GitOps
Principles
GitOps Definition: GitOps is an operational framework where Git is the single source of truth for declarative infrastructure and applications. Changes to the desired state happen via pull requests, and an automated agent ensures the actual state matches the declared state.
The four principles of GitOps (OpenGitOps):
- Declarative: The entire system is described declaratively (YAML manifests)
- Versioned & Immutable: Desired state is stored in Git (versioned, auditable, rollback-able)
- Pulled Automatically: Agents pull desired state and apply it (no manual kubectl apply)

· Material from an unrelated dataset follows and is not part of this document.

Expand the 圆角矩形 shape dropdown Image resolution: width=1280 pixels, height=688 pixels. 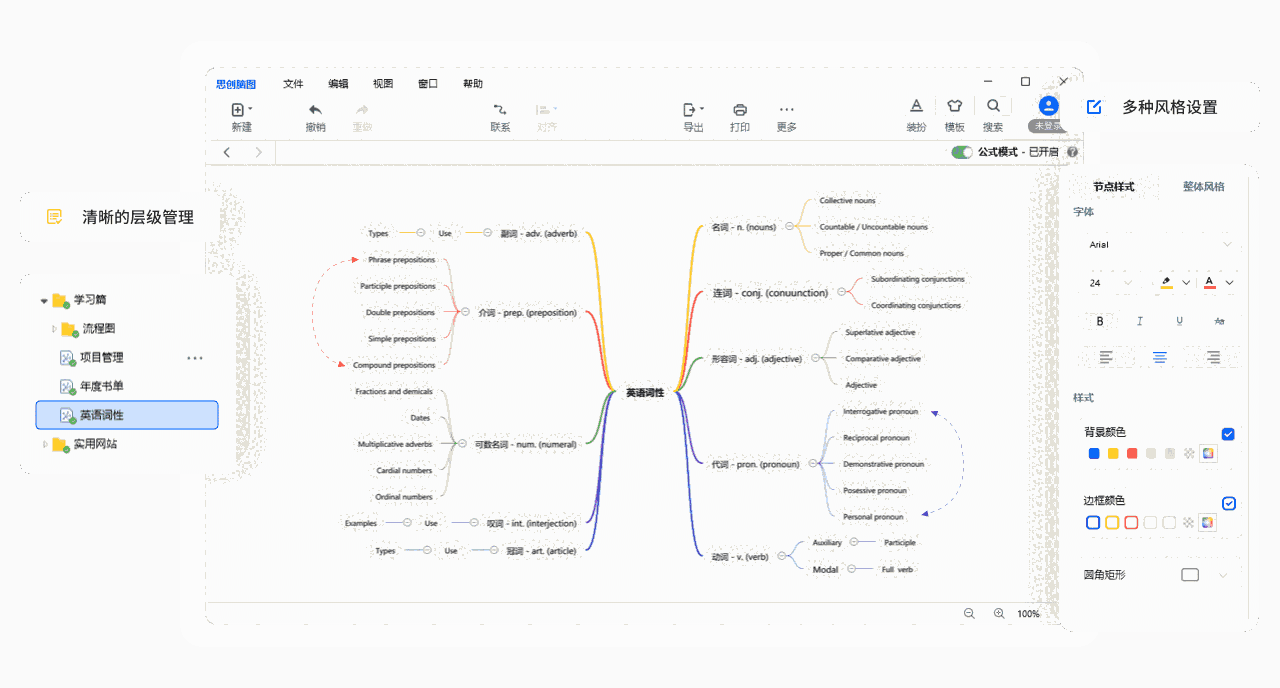(x=1222, y=575)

- Continuously Reconciled: Agents detect drift and self-heal to match Git
GitOps Workflow
flowchart LR
DEV[Developer] -->|Pull Request| GIT[Git Repository
Source of Truth]
GIT -->|Webhook/Poll| AGENT[GitOps Agent
ArgoCD / Flux]
AGENT -->|Reconcile| K8S[Kubernetes Cluster
Actual State]
K8S -->|Drift Detection| AGENT
AGENT -->|Status| GIT
ArgoCD
# ArgoCD Application: declare what to deploy and where
apiVersion: argoproj.io/v1alpha1
kind: Application
metadata:
name: payment-service
namespace: argocd
spec:
project: production
source:
repoURL: https://github.com/mycompany/k8s-manifests.git
targetRevision: main
path: apps/payment-service/overlays/production
destination:
server: https://kubernetes.default.svc
namespace: production
syncPolicy:
automated:
prune: true # Delete resources removed from Git
selfHeal: true # Auto-fix manual changes (drift)
syncOptions:
- CreateNamespace=true
retry:
limit: 3
backoff:
duration: 5s
factor: 2
maxDuration: 3m
# ArgoCD CLI:
argocd app list
# NAME CLUSTER NAMESPACE STATUS HEALTH SYNC
# payment-service in-cluster production Synced Healthy Auto
argocd app get payment-service
# Shows: sync status, health, last sync time, resources managed
argocd app sync payment-service # Force sync now
argocd app rollback payment-service # Rollback to previous version
argocd app diff payment-service # Show what would change
Flux
# Flux: lightweight GitOps with CRDs (no UI, pure K8s native)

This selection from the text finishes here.